=== Section Start ===

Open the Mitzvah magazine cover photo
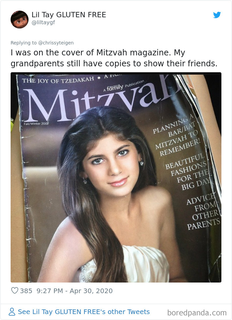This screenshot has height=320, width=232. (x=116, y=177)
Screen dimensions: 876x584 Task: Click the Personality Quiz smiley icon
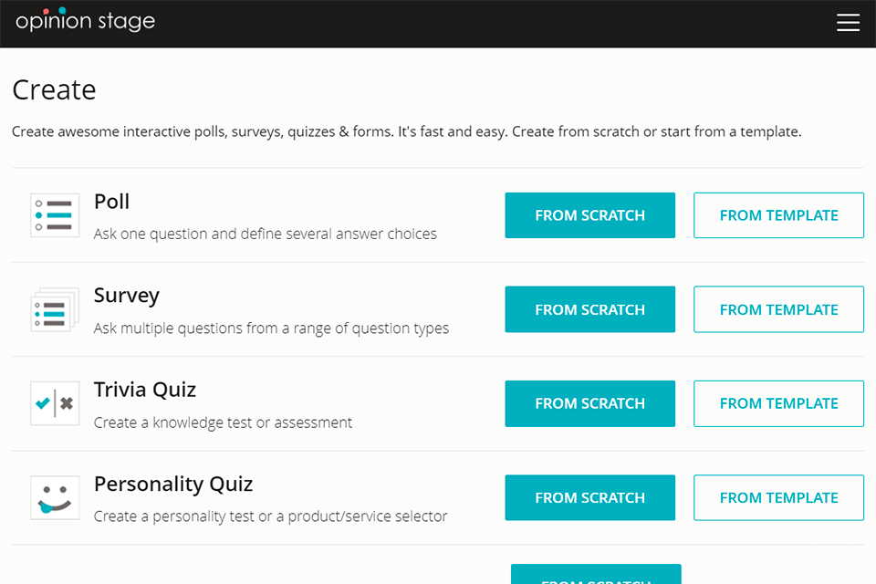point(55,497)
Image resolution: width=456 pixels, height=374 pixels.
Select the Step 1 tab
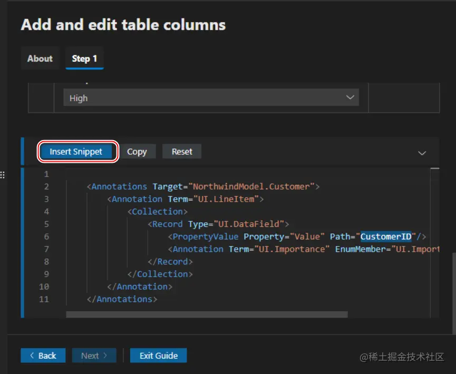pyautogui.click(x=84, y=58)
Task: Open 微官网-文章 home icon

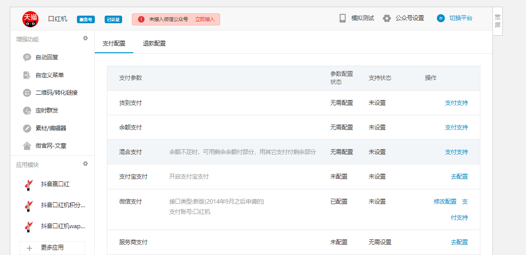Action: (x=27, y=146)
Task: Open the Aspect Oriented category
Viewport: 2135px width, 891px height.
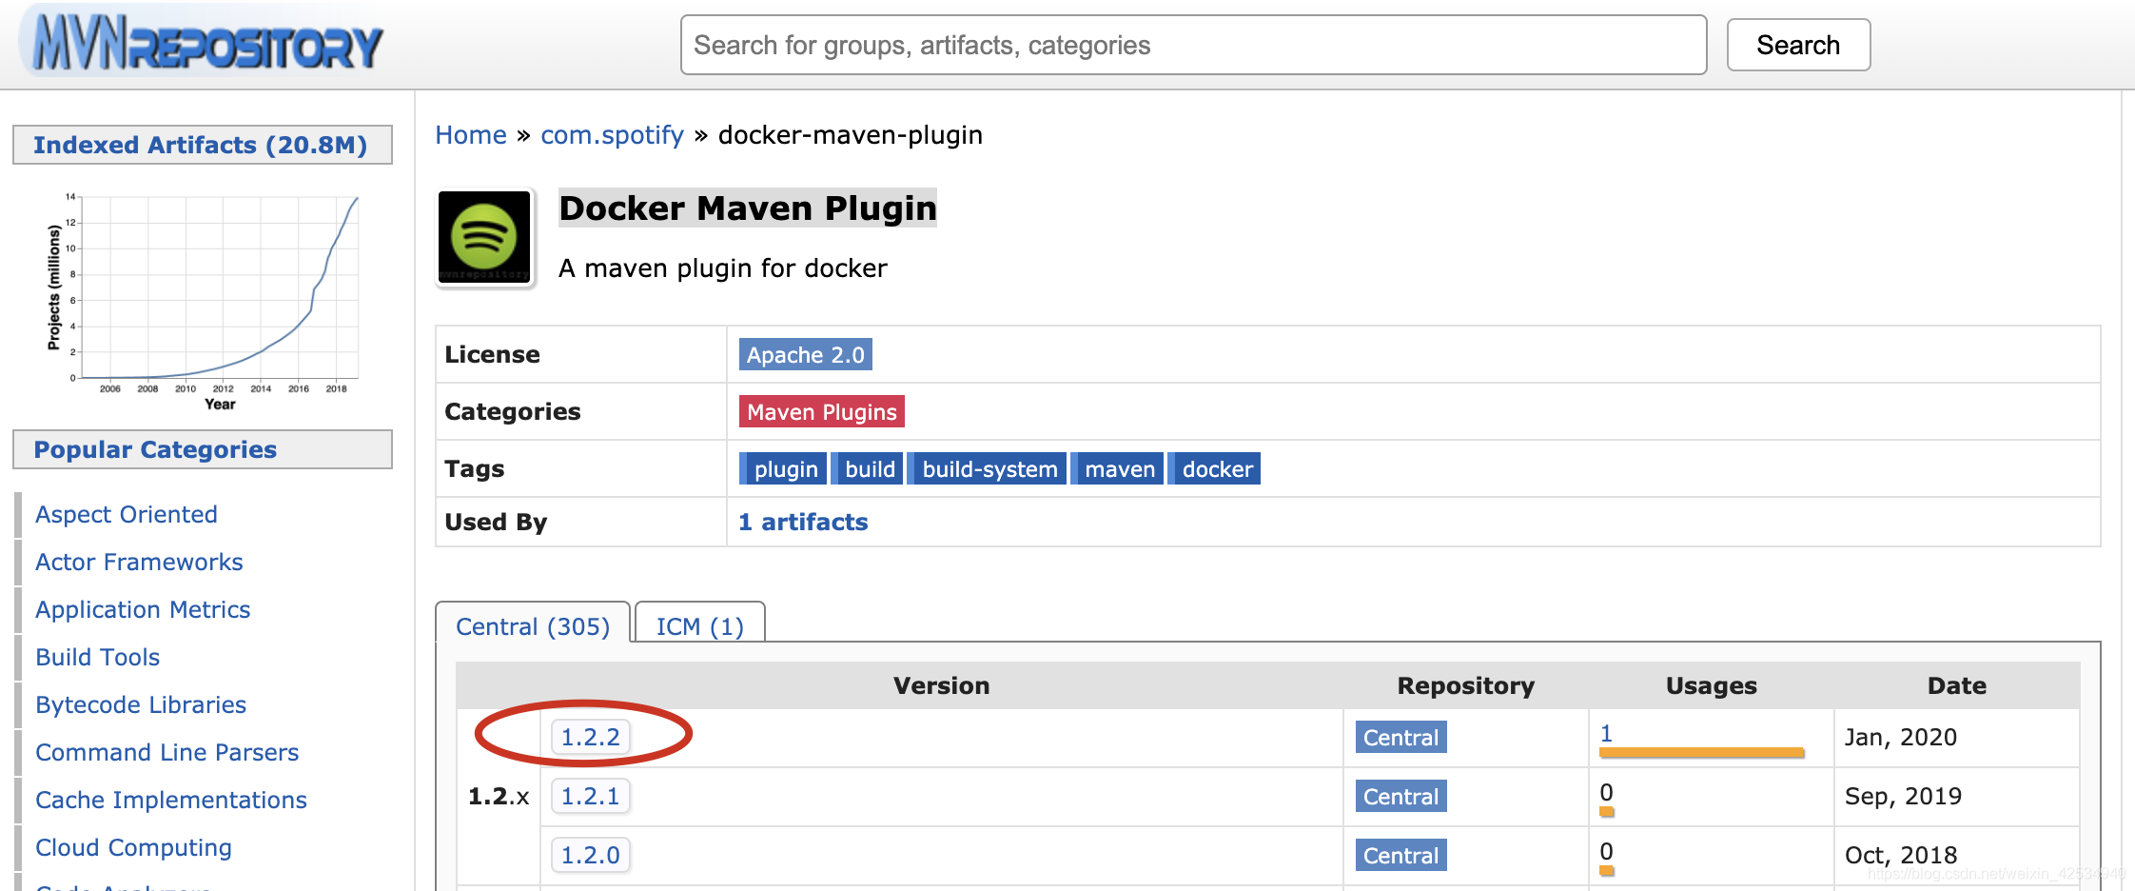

=== Section End ===

Exercise aim
Your output should be the lines from the one with "Task: Open 微官网-文章 home icon" through the end of the listing, copied exactly and with the pictures left out.

Answer for the task
Task: Open 微官网-文章 home icon

Action: (x=27, y=146)
Task: Open the Aspect Oriented category
Viewport: 2135px width, 891px height.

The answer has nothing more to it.